> [Supplied information]
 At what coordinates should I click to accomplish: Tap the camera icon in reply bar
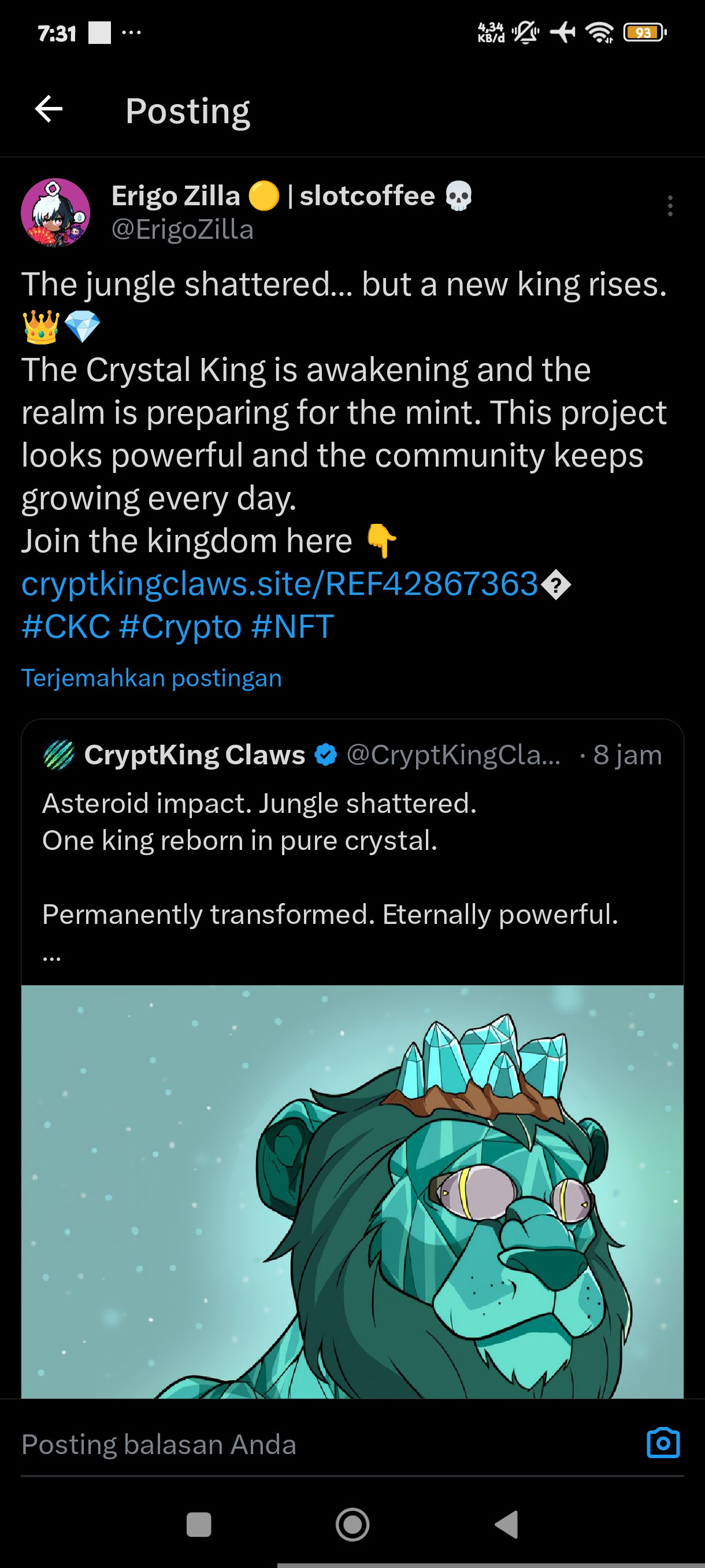coord(663,1443)
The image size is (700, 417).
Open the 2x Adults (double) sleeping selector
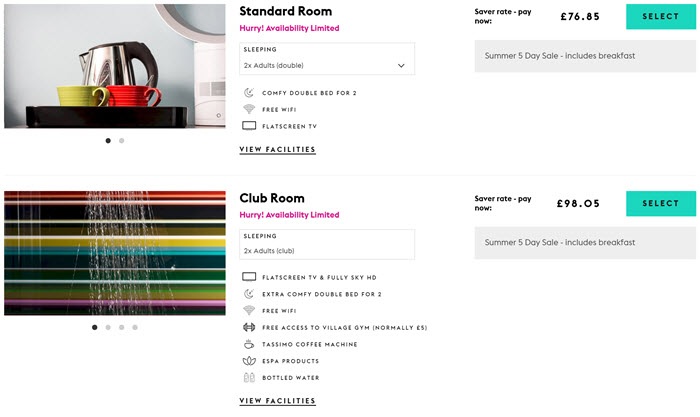click(x=327, y=59)
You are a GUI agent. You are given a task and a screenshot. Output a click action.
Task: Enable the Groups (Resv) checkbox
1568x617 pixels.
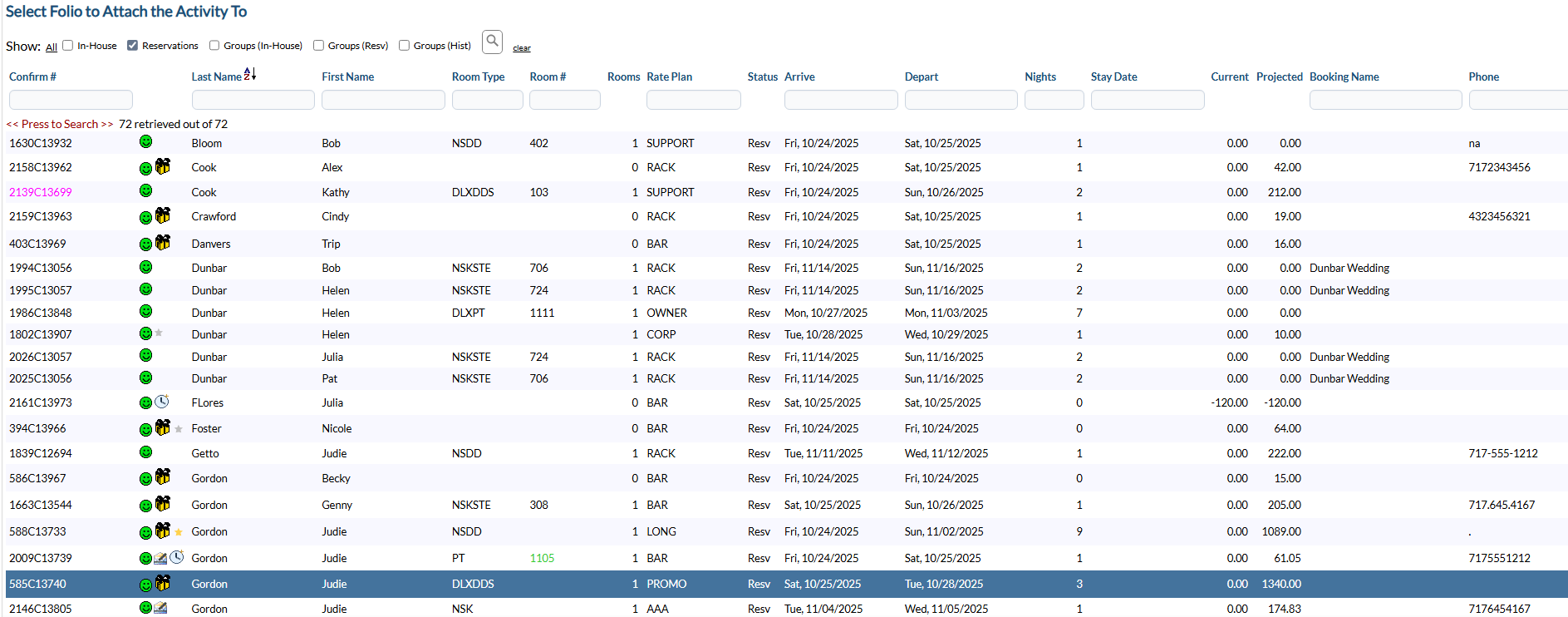[x=318, y=46]
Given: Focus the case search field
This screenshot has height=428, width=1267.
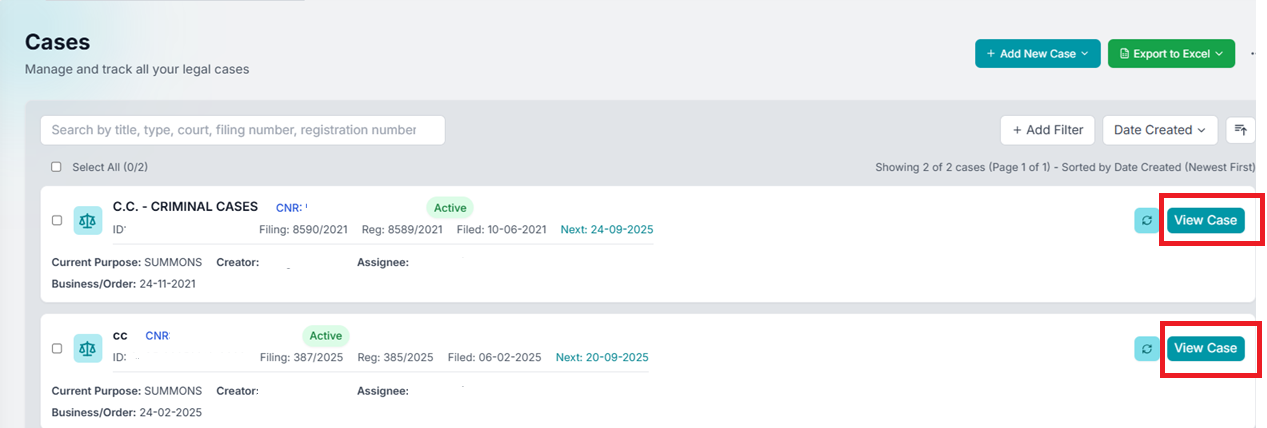Looking at the screenshot, I should [x=242, y=130].
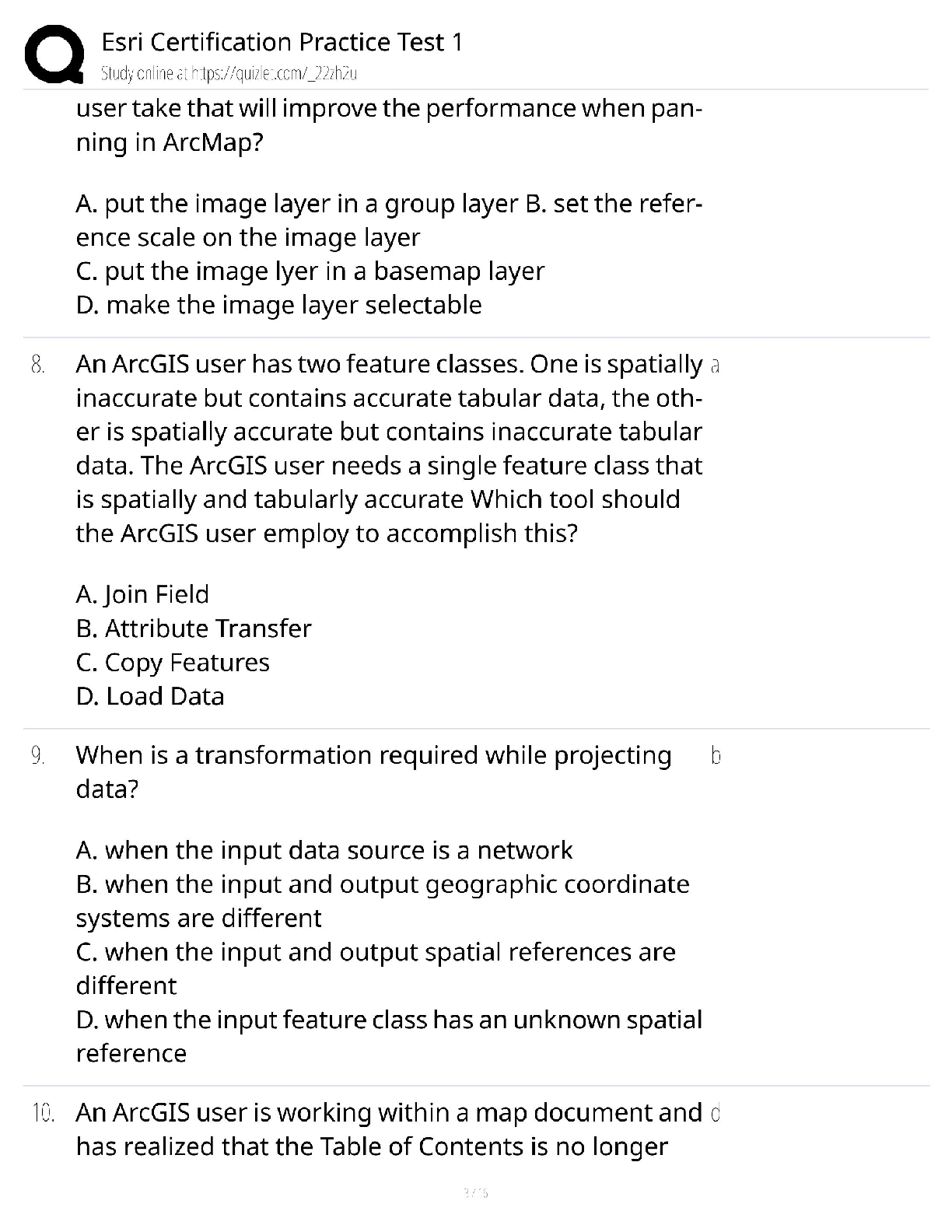
Task: Select option A. when input is a network
Action: [x=324, y=850]
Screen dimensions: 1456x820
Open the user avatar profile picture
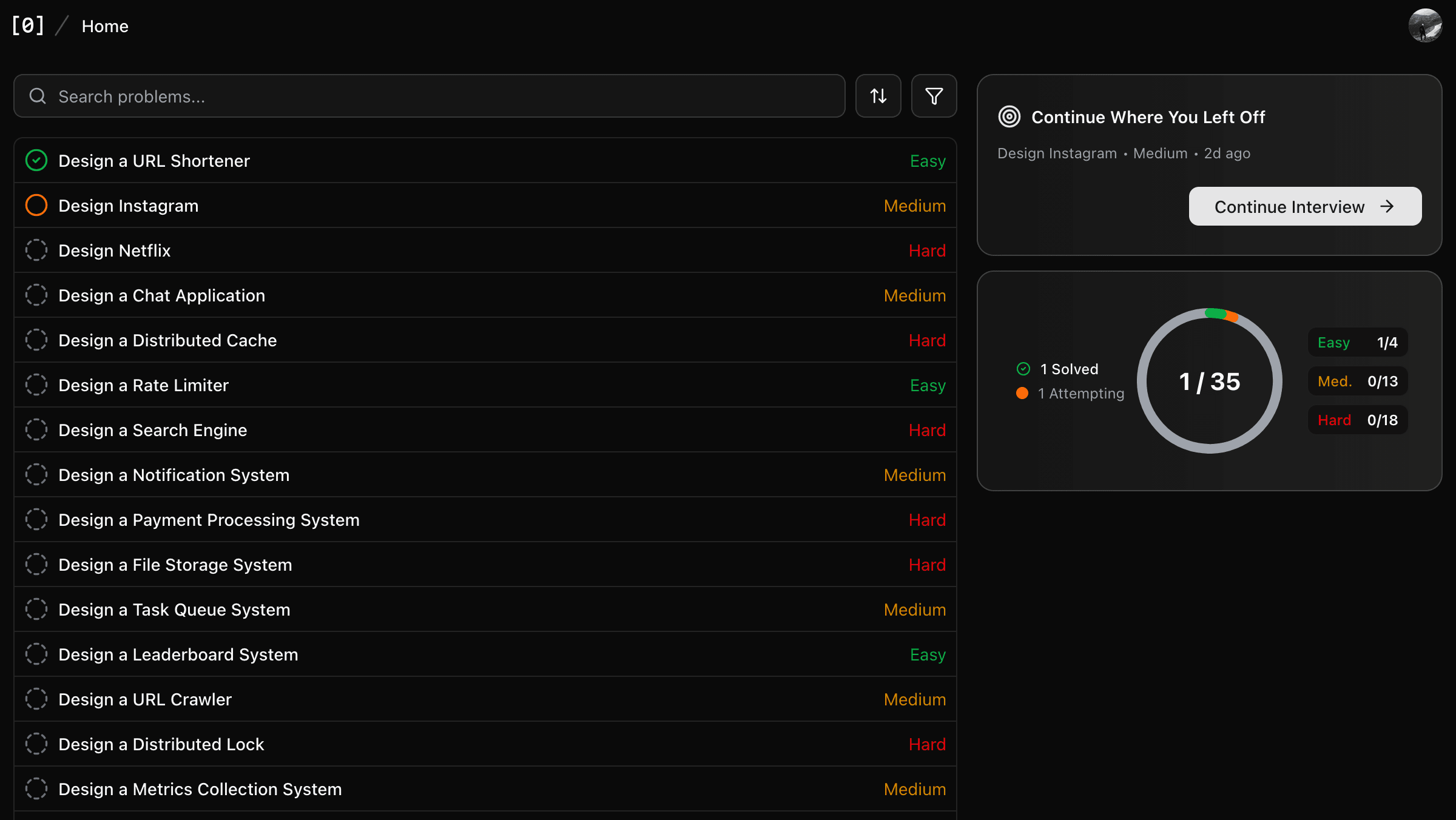coord(1424,25)

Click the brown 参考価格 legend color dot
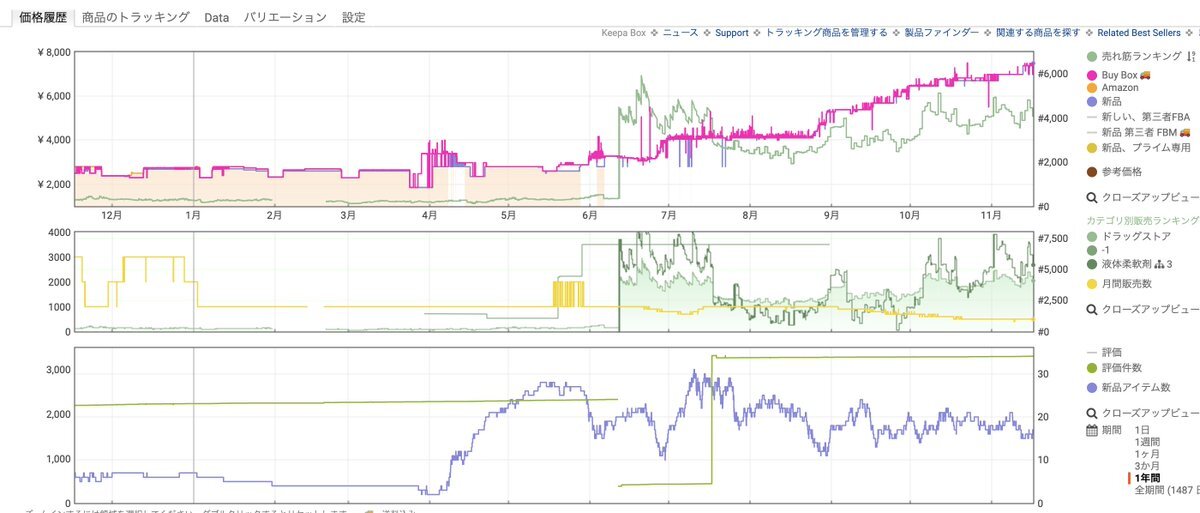pyautogui.click(x=1092, y=172)
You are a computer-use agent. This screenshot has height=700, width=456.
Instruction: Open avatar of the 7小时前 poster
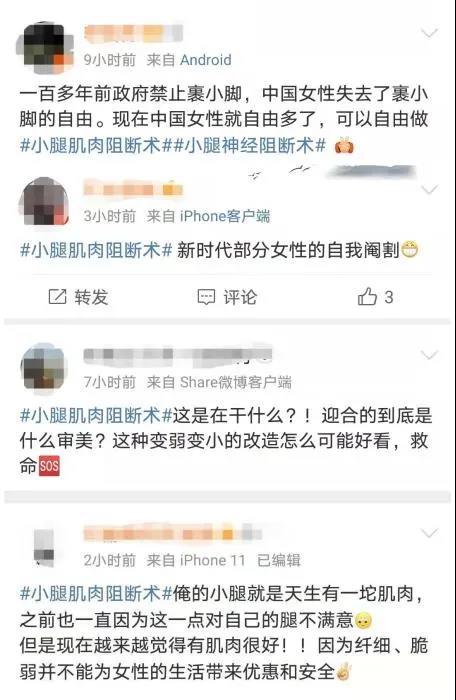pos(44,368)
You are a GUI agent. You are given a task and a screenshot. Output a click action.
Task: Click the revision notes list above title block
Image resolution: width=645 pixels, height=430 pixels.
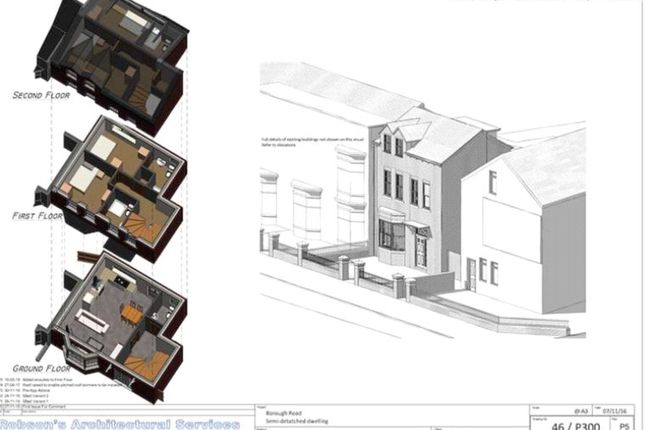61,393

> [Description of the task] Copy the material above line for line, without any changes, and leave out the pictures.

> [Written reply]
 At what coordinates should I click to accomplish: Tap the camera icon in reply bar
coord(663,1443)
The image size is (700, 417).
Open the 2x Adults (double) sleeping selector
click(x=327, y=59)
You are a GUI agent. You are given a task and a screenshot. Output a click action.
Task: Enable the Groups (Resv) checkbox
1568x617 pixels.
[x=318, y=46]
Given: Focus the case search field
This screenshot has height=428, width=1267.
Looking at the screenshot, I should [x=242, y=130].
Task: Select option A. when input is a network
Action: [x=324, y=850]
Screen dimensions: 1456x820
Open the user avatar profile picture
coord(1424,25)

Click the brown 参考価格 legend color dot
pyautogui.click(x=1092, y=172)
You are a computer-use agent. This screenshot has height=700, width=456.
Instruction: Open avatar of the 7小时前 poster
pos(44,368)
You are a GUI agent. You are given a task and a screenshot. Output a click action.
Task: Click the revision notes list above title block
Image resolution: width=645 pixels, height=430 pixels.
61,393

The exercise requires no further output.